▶ [Your goal]: What you return should be only the lines in the entries below between the one holding "The width and height of the screenshot is (508, 304)." and the one holding "Given: Open vaultboy9000 username link", ends included, with every picture left out.

(Saved data entries)
● ● ●

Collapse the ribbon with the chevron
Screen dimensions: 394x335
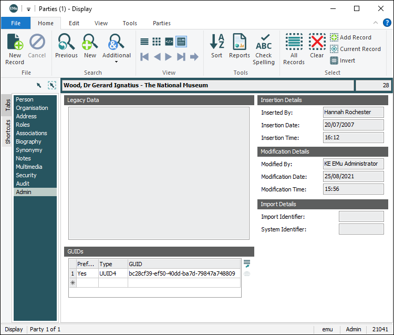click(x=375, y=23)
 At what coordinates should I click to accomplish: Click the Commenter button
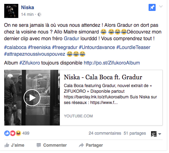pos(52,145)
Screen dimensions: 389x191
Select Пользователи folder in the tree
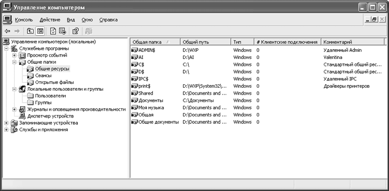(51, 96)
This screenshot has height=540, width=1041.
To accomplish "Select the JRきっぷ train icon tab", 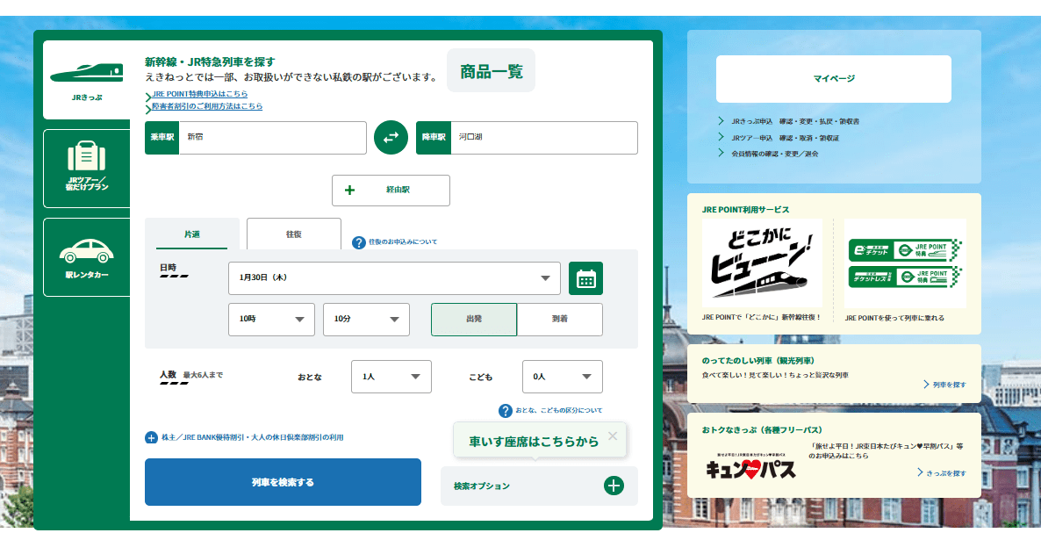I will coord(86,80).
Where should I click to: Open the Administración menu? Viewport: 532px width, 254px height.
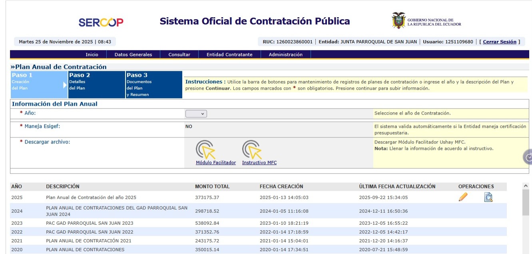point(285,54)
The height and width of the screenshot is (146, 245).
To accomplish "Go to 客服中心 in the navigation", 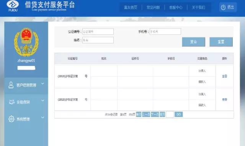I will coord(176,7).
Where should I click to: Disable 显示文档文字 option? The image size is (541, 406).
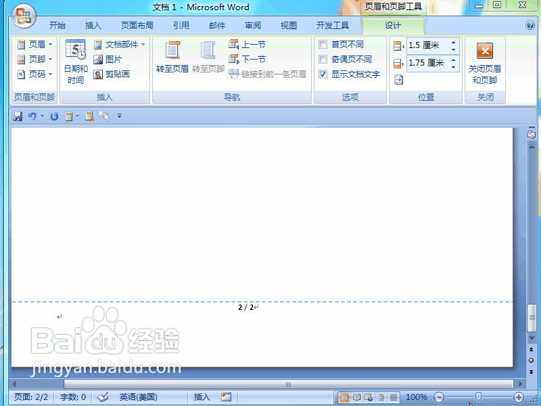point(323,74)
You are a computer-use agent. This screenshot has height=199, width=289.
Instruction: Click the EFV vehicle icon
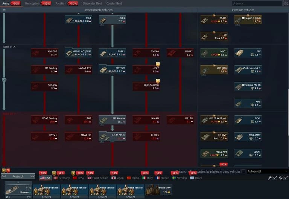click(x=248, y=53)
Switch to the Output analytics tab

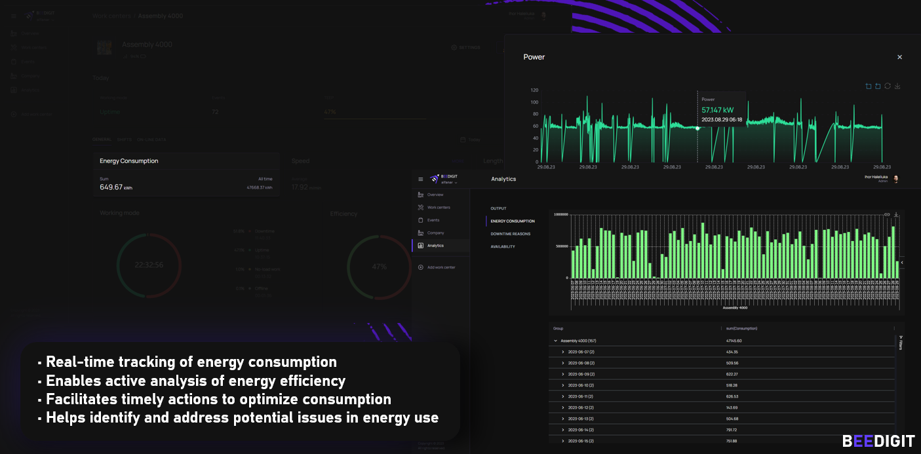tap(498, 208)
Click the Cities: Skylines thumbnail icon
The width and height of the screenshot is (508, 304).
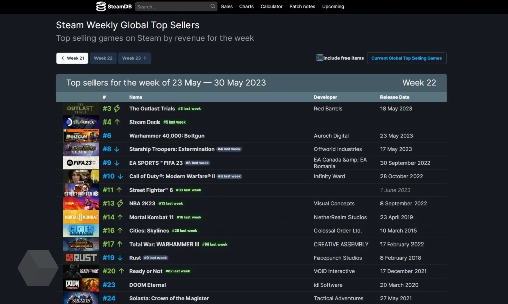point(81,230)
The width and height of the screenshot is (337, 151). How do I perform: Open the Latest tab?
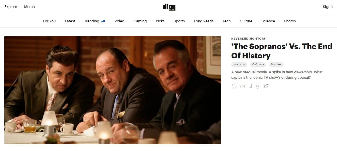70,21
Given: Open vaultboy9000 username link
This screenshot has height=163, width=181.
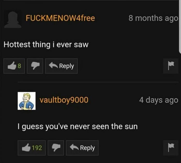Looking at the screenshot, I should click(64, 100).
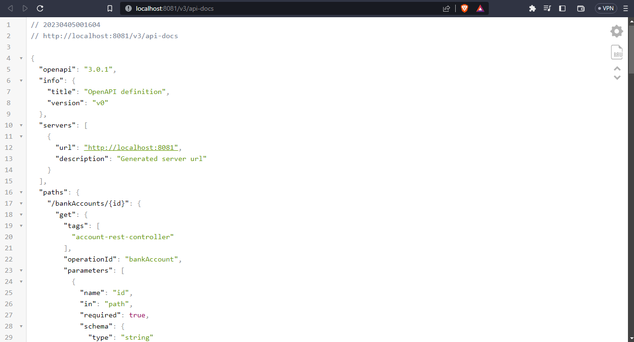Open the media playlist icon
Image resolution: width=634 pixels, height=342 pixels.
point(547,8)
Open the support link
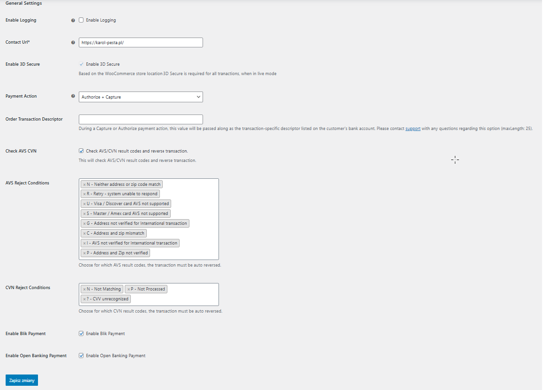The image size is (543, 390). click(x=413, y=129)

● ● ●

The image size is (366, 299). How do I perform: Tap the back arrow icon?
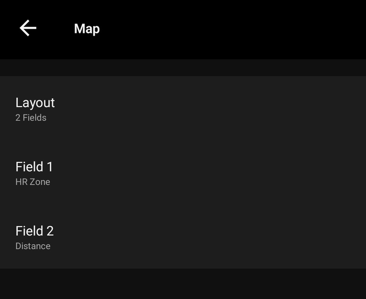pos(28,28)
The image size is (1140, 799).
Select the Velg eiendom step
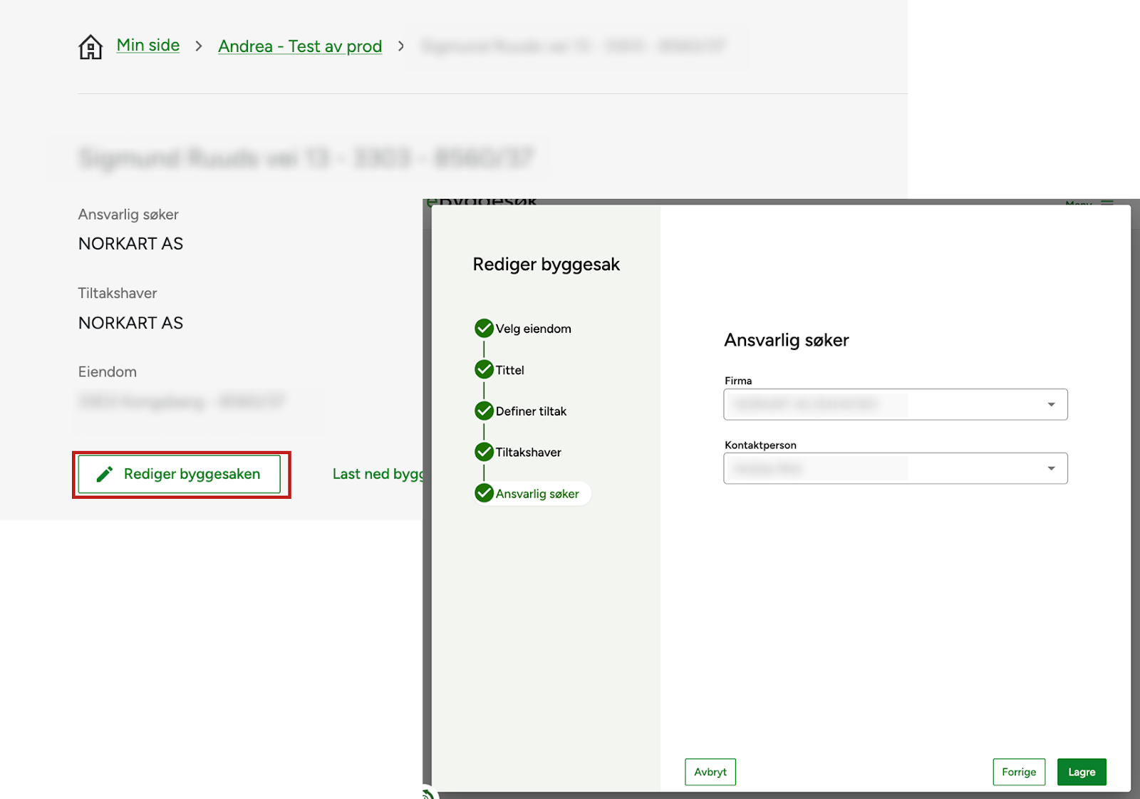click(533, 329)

● ● ●

▶ [Response area]:
The width and height of the screenshot is (508, 304).
point(81,230)
The width and height of the screenshot is (337, 151). How do I perform: Open the Latest tab?
70,21
Given: Open vaultboy9000 username link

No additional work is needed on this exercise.